A study by Prof Jenna Jambeck of the University of Georgia in February 2015 ranked India 12th among 192 countries in mismanagement of plastic waste. Use of plastic has become ubiquitous in the modern economy, given its unrivalled functional properties with low cost. The use of plastic has increased manifold, especially in packaging, over the years and is expected to double in the next 20 years. Studies have found that use of plastic is for short term and 95% of plastic packaging material value is lost to the economy. The WEF study has indicated that each year, around 8 million tonnes of plastics leak into the ocean – which is equivalent to dumping the contents of one garbage truck into the ocean every minute – a quantity which could rise to two trucks by 2025 and four trucks by 2030 if immediate steps were not initiated. Available statistics from various studies also reveal that a staggering 32% of plastic packaging escapes collection systems. The plastic waste that escapes collection could also lead to reduction of the productivity of vital natural systems and clogging of urban infrastructure. At many places overland in Goa plastic can be seen strewn in large quantities. There have been numerous cases of animals, who feed on the food that is thrown packed in plastic bags, dying due to aftereffect of consumption of plastic.

Though the state government took initiatives to fight plastic menace in Goa about fifteen years ago, determined efforts were not made and the result was no visible success. Citizens in this environment-conscious state continue to use plastics and dump it with the other waste. Despite ban on plastic below 40 microns plastic bags continue to be sold in the Goan markets. Failure of the authorities in implementing the law enacted to fight the hazard has only emboldened unscrupulous elements to continue its sale and subsequent use in the state.
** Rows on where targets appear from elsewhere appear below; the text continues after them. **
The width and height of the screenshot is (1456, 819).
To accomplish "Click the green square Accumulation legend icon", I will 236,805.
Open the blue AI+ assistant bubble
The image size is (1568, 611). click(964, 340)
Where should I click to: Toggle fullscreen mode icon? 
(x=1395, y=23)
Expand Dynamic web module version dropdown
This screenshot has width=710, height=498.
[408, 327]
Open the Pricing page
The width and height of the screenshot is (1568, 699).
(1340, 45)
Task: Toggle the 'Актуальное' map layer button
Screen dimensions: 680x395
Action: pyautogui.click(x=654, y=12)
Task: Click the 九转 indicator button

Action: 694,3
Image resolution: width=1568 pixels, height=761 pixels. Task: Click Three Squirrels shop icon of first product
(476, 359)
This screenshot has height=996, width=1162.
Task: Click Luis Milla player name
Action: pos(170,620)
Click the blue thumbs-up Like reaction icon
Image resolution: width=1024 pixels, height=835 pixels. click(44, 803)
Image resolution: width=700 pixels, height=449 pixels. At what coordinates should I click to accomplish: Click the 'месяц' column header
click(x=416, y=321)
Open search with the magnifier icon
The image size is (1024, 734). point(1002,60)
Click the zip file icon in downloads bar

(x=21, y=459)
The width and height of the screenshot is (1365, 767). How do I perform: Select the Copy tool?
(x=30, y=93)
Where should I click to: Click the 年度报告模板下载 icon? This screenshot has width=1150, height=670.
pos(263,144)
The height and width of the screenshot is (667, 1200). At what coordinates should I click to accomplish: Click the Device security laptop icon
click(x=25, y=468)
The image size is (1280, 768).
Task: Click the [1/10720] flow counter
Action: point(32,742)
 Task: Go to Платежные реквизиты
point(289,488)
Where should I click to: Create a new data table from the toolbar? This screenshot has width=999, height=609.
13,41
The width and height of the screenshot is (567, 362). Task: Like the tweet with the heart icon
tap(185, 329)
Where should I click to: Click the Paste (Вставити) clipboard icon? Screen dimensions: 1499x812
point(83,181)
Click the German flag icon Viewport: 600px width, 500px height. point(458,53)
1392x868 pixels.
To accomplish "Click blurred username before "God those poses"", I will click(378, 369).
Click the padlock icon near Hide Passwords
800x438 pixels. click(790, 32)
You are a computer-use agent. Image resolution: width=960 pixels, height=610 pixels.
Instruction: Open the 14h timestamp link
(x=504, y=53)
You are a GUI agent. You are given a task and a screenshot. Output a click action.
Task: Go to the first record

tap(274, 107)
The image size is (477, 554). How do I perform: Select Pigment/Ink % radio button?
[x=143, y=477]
Dumping of waste packed in plastic bags is a common sight along the state roads as well as from the bridges into the rivers. Various organisations fighting for protection of environment too appear to be somehow disinclined to undertake a vigorous campaign to motivate and prevent residents and tourists from dumping plastics on land and in sea. They are the ones who are supposed to be among the first to lose sleep over the dangers posed to marine and human life by plastics. The government should not wait for time when the process would be irreversible. They have to wage a war against use of plastics. There is immediate need to deal with the discarded plastic material and to ensure that it does not get dumped in sea.